▸ **WRITTEN TASK**:
In the part of the material that opens with the line containing "Open Sicherheit in the settings sidebar" and closes with the line containing "Action: (731, 33)", replace "History" with "Downloads" and give those lines back with nothing else changed. Leave out the pictures.

▸ **RECORDS PROVIDED**:
········

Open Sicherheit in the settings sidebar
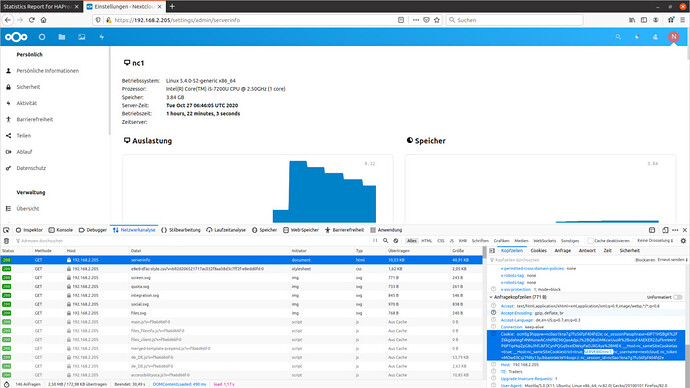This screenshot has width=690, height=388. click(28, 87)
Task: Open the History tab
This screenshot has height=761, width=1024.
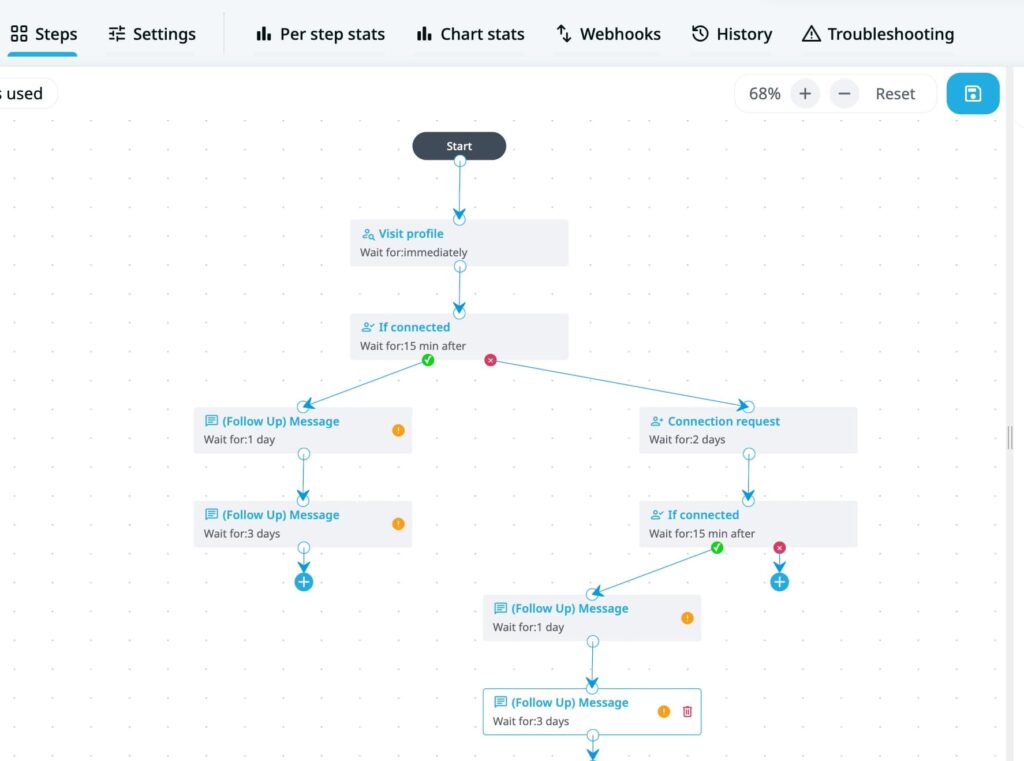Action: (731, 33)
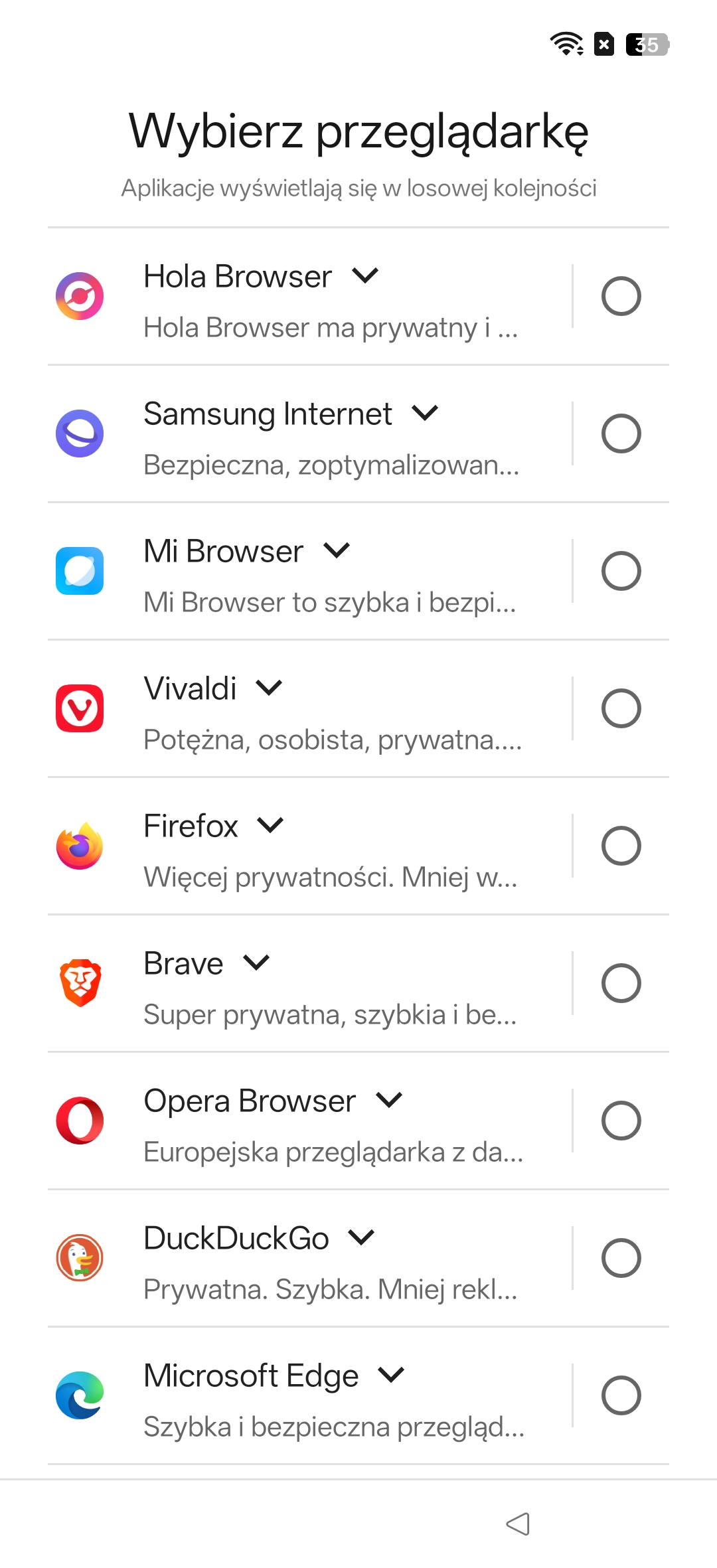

········

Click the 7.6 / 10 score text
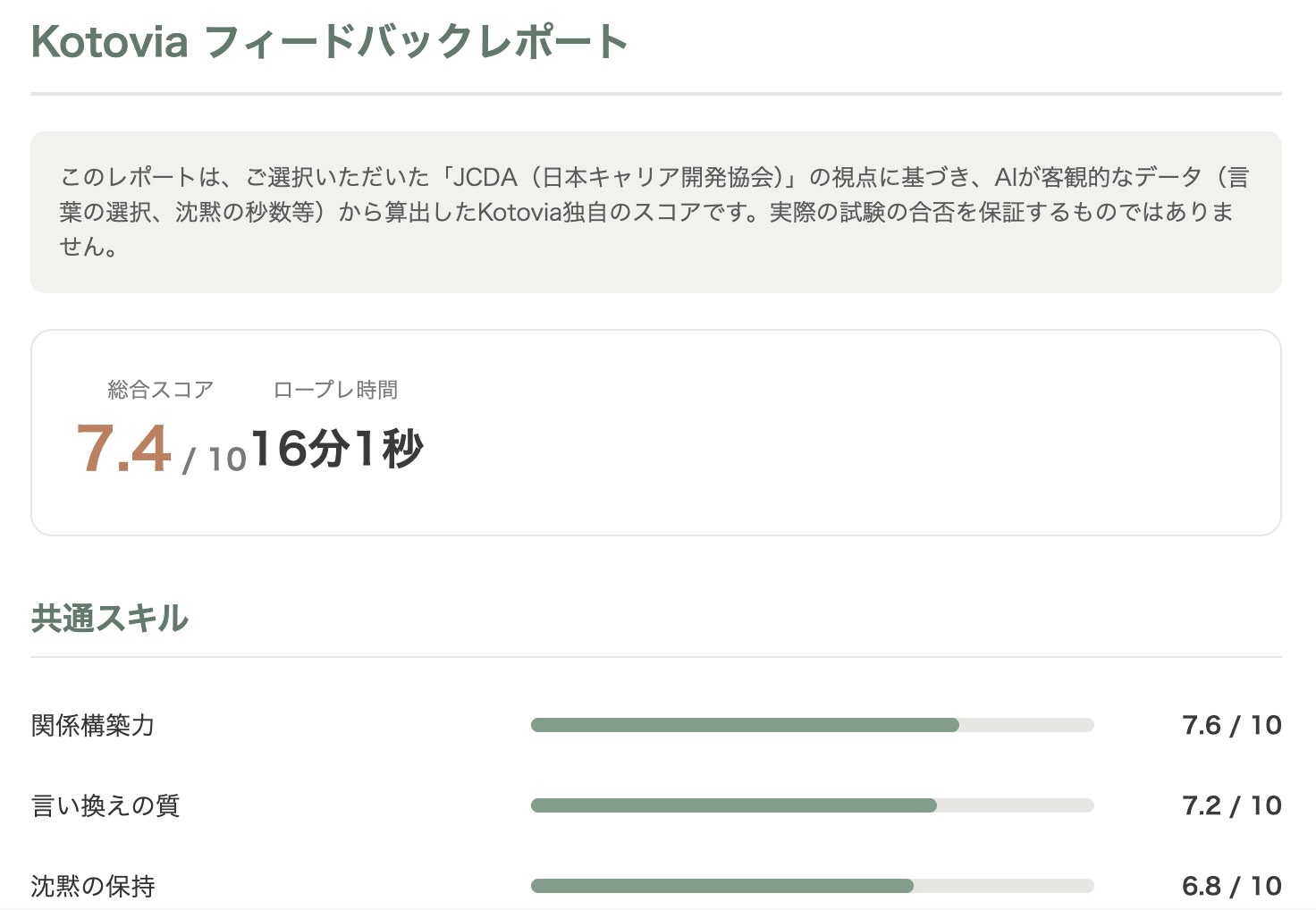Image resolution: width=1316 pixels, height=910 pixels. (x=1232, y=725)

········

▸ **SOLUTION TO THE EXERCISE**:
Open Sicherheit in the settings sidebar
This screenshot has width=690, height=388. click(28, 87)
Task: Open the Downloads tab
This screenshot has height=761, width=1024.
Action: (731, 33)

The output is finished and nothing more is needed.